### Activity
Output each of the entries exactly, skipping every picture they contain.

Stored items
* * *

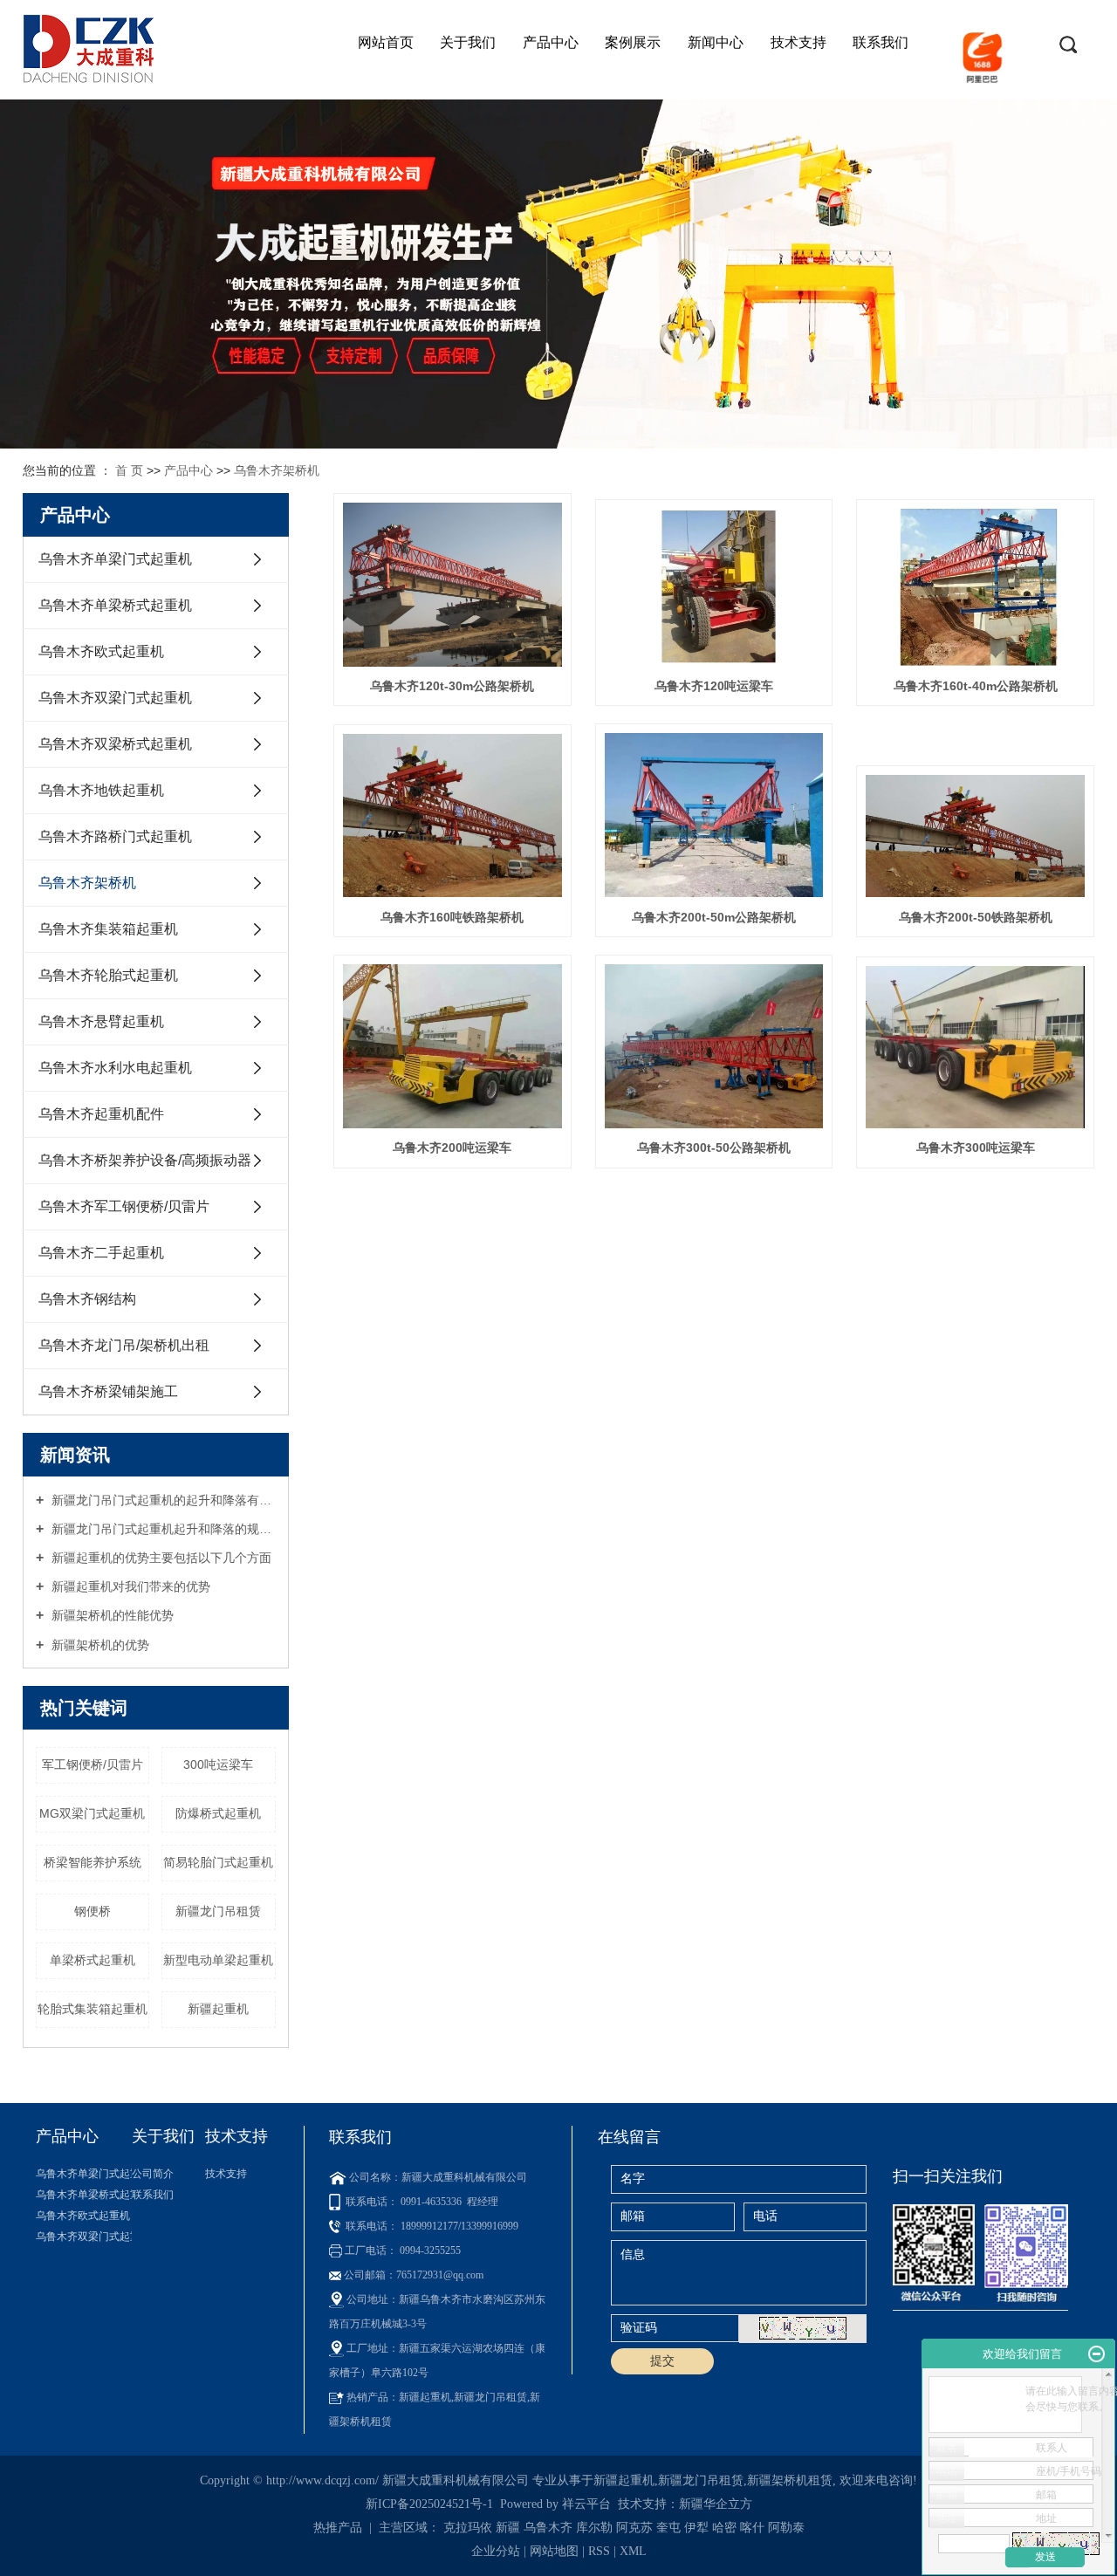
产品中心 (551, 42)
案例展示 (633, 42)
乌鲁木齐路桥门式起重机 (115, 836)
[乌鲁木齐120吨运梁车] (714, 587)
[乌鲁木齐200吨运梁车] (452, 1046)
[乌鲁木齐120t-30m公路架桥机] (452, 585)
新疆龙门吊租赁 (218, 1911)
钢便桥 (92, 1911)
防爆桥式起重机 (218, 1813)
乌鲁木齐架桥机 (276, 470)
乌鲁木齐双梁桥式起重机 (115, 743)
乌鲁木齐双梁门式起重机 (115, 697)
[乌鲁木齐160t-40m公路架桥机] (975, 587)
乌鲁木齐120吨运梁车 (713, 686)
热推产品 (337, 2527)
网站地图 (556, 2551)
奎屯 (668, 2527)
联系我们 (880, 42)
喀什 (752, 2527)
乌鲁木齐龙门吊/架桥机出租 (123, 1345)
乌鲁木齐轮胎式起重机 (108, 975)
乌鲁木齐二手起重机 (101, 1252)
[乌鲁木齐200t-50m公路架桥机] (714, 815)
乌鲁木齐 (548, 2527)
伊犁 (696, 2527)
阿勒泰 (786, 2527)
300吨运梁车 (218, 1764)
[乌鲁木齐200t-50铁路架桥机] (975, 836)
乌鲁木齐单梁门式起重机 (115, 559)
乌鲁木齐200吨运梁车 (452, 1147)
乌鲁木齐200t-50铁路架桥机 (975, 917)
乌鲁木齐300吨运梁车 (975, 1147)
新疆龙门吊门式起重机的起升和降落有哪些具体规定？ (162, 1500)
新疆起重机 (218, 2009)
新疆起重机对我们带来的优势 (129, 1586)
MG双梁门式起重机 (92, 1813)
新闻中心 (716, 42)
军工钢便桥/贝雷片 (92, 1764)
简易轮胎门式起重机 (218, 1862)
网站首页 (386, 42)
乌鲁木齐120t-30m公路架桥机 (452, 686)
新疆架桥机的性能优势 (111, 1615)
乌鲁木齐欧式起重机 (101, 651)
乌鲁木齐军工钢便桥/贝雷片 (123, 1206)
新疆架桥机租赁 (790, 2480)
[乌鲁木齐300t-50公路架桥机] (714, 1046)
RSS (599, 2551)
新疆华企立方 (715, 2504)
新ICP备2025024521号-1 (429, 2504)
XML (633, 2551)
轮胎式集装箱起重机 (92, 2009)
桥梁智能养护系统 (92, 1862)
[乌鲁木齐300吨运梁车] (975, 1047)
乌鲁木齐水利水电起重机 (115, 1067)
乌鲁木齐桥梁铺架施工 (108, 1391)
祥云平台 (586, 2504)
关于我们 (468, 42)
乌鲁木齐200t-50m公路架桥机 (714, 917)
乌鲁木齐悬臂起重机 (101, 1021)
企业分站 (495, 2551)
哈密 (724, 2527)
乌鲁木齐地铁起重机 (101, 790)
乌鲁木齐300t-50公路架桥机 (714, 1147)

* * *

### Response
产品中心 (551, 42)
案例展示 (633, 42)
乌鲁木齐路桥门式起重机 (115, 836)
[乌鲁木齐120吨运梁车] (714, 587)
[乌鲁木齐200吨运梁车] (452, 1046)
[乌鲁木齐120t-30m公路架桥机] (452, 585)
新疆龙门吊租赁 (218, 1911)
钢便桥 (92, 1911)
防爆桥式起重机 (218, 1813)
乌鲁木齐架桥机 (276, 470)
乌鲁木齐双梁桥式起重机 (115, 743)
乌鲁木齐双梁门式起重机 (115, 697)
[乌鲁木齐160t-40m公路架桥机] (975, 587)
乌鲁木齐120吨运梁车 (713, 686)
热推产品 (337, 2527)
网站地图 (556, 2551)
奎屯 (668, 2527)
联系我们 (880, 42)
喀什 (752, 2527)
乌鲁木齐龙门吊/架桥机出租 (123, 1345)
乌鲁木齐轮胎式起重机 (108, 975)
乌鲁木齐二手起重机 (101, 1252)
[乌鲁木齐200t-50m公路架桥机] (714, 815)
乌鲁木齐 (548, 2527)
伊犁 (696, 2527)
阿勒泰 (786, 2527)
300吨运梁车 (218, 1764)
[乌鲁木齐200t-50铁路架桥机] (975, 836)
乌鲁木齐单梁门式起重机 (115, 559)
乌鲁木齐200吨运梁车 (452, 1147)
乌鲁木齐200t-50铁路架桥机 (975, 917)
乌鲁木齐300吨运梁车 (975, 1147)
新疆龙门吊门式起重机的起升和降落有哪些具体规定？ (162, 1500)
新疆起重机 (218, 2009)
新疆起重机对我们带来的优势 (129, 1586)
MG双梁门式起重机 (92, 1813)
新闻中心 (716, 42)
军工钢便桥/贝雷片 (92, 1764)
简易轮胎门式起重机 (218, 1862)
网站首页 (386, 42)
乌鲁木齐120t-30m公路架桥机 (452, 686)
新疆架桥机的性能优势 (111, 1615)
乌鲁木齐欧式起重机 (101, 651)
乌鲁木齐军工钢便桥/贝雷片 (123, 1206)
新疆架桥机租赁 (790, 2480)
[乌鲁木齐300t-50公路架桥机] (714, 1046)
RSS (599, 2551)
新疆华企立方 (715, 2504)
新ICP备2025024521号-1 (429, 2504)
XML (633, 2551)
轮胎式集装箱起重机 (92, 2009)
桥梁智能养护系统 (92, 1862)
[乌鲁木齐300吨运梁车] (975, 1047)
乌鲁木齐水利水电起重机 (115, 1067)
乌鲁木齐桥梁铺架施工 (108, 1391)
祥云平台 (586, 2504)
关于我们 (468, 42)
乌鲁木齐200t-50m公路架桥机 (714, 917)
乌鲁木齐悬臂起重机 (101, 1021)
企业分站 (495, 2551)
哈密 (724, 2527)
乌鲁木齐地铁起重机 (101, 790)
乌鲁木齐300t-50公路架桥机 (714, 1147)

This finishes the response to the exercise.